Ich sitze auf einem Podest,
auf das ich erst neulich gehoben wurde. Und werfe der hungrigen Meute.
Das Leben vor.
Verknote meine Worte zu einem Rettungsseil, an dem ich mich, so weit vom Boden, nach unten hangeln und warten könnte.
Wenn ich es denn bräuchte.
Noch aber hat es niemand gemerkt. Noch hängen sie an meinen Lippen, als wäre tief unter ihnen die
tötende Schlucht.
Noch stöhnen sie ihre Ahs und Ohs und ich ziehe dabei verwegen
die Winkel meines Mundes zu einem geschwungenen U.
An den Fensterscheiben prasselt bunter Regen.
Aber hier drinnen wird niemand nass.
Ein Mann in der Mitte fragt nach meinem Warum.

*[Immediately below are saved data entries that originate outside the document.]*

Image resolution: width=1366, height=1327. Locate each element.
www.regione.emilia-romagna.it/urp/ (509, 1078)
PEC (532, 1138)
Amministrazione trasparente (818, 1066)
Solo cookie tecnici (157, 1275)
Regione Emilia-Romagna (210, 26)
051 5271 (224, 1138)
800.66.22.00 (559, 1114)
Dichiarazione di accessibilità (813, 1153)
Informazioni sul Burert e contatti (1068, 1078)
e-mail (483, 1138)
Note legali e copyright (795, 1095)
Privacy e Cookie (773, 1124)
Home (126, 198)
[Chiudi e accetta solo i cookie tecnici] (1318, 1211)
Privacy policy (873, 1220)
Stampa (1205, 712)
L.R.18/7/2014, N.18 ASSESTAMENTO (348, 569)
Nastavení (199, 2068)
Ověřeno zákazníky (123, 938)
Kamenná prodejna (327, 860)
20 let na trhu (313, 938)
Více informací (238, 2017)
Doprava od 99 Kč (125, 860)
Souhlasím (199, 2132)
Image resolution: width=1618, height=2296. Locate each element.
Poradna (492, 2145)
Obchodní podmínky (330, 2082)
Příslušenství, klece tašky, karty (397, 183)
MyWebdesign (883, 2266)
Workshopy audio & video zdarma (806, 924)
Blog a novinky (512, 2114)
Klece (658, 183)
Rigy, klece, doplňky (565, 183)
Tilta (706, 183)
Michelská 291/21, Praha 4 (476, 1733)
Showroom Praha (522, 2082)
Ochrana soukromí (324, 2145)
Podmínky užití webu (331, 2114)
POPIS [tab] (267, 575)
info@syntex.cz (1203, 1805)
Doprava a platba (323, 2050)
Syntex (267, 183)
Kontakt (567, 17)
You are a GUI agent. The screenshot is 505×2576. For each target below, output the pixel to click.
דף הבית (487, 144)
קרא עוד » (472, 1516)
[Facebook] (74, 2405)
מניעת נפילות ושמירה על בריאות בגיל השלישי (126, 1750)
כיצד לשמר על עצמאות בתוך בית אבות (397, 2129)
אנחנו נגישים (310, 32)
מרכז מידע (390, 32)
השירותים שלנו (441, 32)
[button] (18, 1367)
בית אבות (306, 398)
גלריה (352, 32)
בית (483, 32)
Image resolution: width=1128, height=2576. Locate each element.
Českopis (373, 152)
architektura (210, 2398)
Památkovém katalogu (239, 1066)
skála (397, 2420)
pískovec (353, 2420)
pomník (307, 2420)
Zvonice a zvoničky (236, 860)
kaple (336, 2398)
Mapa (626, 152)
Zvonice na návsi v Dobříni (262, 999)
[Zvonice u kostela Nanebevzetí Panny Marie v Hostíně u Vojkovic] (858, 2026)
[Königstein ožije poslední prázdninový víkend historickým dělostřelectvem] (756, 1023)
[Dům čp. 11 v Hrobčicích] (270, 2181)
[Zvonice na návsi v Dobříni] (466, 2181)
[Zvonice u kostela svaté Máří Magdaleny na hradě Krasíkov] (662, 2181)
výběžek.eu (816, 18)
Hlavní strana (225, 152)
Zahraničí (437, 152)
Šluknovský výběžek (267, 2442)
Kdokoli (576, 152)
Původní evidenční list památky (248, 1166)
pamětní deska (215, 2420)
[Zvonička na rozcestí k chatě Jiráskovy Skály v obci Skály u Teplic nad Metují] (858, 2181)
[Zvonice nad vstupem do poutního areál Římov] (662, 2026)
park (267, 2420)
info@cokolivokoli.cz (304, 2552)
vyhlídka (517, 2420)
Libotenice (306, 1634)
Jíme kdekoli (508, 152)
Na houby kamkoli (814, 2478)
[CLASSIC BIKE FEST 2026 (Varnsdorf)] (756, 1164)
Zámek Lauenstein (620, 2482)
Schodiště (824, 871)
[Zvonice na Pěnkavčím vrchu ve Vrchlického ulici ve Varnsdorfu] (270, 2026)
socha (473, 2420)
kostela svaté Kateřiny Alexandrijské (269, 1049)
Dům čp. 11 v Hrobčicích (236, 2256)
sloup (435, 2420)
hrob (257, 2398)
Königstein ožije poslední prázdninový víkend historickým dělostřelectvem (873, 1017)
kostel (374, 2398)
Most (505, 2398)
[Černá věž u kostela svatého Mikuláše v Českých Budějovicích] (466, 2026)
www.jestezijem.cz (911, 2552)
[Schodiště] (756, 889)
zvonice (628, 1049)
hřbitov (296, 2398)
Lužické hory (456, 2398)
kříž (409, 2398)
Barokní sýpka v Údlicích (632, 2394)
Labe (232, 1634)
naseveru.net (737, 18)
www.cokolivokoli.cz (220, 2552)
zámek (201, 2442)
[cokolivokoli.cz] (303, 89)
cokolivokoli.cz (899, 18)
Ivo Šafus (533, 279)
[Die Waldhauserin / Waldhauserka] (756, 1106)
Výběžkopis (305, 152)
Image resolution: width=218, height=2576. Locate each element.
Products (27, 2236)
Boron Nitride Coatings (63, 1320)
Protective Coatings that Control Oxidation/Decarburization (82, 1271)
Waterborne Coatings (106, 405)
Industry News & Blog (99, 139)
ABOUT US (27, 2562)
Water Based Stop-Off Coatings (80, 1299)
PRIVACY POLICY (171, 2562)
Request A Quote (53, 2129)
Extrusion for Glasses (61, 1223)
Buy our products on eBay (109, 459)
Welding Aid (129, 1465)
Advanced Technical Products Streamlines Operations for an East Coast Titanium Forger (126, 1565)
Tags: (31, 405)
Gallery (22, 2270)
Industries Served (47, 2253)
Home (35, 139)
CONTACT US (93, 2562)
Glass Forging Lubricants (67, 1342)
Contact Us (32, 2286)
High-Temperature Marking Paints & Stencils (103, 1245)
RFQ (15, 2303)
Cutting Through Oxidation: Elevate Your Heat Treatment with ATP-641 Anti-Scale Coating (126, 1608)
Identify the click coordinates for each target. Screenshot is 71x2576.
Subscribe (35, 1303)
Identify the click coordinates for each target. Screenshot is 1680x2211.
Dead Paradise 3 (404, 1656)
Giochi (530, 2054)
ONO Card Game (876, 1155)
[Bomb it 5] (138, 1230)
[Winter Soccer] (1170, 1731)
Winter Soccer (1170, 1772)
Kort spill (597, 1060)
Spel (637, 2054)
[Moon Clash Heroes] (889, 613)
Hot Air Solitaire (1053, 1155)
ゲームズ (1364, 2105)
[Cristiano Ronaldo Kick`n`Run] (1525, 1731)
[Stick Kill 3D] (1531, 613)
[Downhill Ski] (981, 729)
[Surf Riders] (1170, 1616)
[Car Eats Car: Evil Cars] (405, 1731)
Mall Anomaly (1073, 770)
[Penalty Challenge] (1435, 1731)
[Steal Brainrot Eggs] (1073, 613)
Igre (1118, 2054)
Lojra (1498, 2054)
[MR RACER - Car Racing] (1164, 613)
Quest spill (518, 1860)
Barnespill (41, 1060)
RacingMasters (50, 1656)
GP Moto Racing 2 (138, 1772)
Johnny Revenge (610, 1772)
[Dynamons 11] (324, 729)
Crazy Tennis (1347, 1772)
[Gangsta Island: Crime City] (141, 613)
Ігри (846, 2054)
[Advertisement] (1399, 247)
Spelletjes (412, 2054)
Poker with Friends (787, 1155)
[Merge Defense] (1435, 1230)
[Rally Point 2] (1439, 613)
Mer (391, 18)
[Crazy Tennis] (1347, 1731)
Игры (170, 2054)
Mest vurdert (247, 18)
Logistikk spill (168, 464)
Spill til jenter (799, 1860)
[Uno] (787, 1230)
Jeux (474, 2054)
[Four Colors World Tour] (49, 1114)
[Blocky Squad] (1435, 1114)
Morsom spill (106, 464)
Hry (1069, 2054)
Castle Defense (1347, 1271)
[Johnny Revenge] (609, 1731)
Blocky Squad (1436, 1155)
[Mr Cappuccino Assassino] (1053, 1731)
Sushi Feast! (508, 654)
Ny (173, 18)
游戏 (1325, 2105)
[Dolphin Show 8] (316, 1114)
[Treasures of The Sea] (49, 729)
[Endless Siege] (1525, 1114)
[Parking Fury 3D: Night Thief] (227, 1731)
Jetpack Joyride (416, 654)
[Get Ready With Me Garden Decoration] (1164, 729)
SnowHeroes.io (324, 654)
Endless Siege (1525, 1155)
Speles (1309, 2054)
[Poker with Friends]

Ich lege den Kopf leicht zur Seite. Streiche mit der Hand durch mein geglättetes Haar.
Ein Kleiderständer raschelt im Hintergrund.
Das Glöckchen an der Ladentür verkündet hell das weitere Glück für.
Jeden.
Ich vergrabe mein Gesicht in den Bücherseiten. Nach dem Warum wurde ich ja erst neulich gefragt.
Eine Frau aus Chitin saß mir daheim gegenüber.
Die Brille leicht schräg auf der Nasenspitze. Der Körper tief unten im Samtbezug. Das feuchte Haar lag kraus
in die Stirn gekämmt.
Ganz in schwarz.
Ein Stift.
Ein Papier.
Ein Warum. Wiederholte die zähe Gestalt, während ihre Borstenfinger Halt in die Lehnen krallten. Sie
sich langsam aus der Falle zu hieven begann. Bis das Hinterteil aus dem Sesselschlund gezogen, sich stolz
auf der Sesselkante thronte.
Schwarz und klebrig.
Aus dem Stift schossen Fäden.
Gleich hat sie mich.
Ich sah dabei zu und überlegte noch.
Da saß sie ganz nah an meinem Gesicht. Und ich konnte ihren Atem riechen.
Roch ein modriges W aus dem Rauch letzter Nacht. Schmeckte ein Gin getränktes A auf meinen Lippen.
Spürte eine verschwitzte Sekunde zwischen dem R und dem U. Ihr M lag verdreckt auf meiner
Wange. Zurückgelassen ein sprachloses Fragezeichen.
Da gab ich ihr das warum, das sie wollte.
Über mich aber sprachen wir nicht.
Der Mann ist mittlerweile lautlos nach vorne getreten.
Tropft nass. Und klopft. 1, 2. Gegen mein Mikrofon.
Ich knüpfe die Enden meines Rettungsseils. Der bunte Regen färbt außen die Fenster. Und Peitscht.
Doch solange der Rahmen die Form behält, kann der Sturm im Innern keinen Schaden anrichten.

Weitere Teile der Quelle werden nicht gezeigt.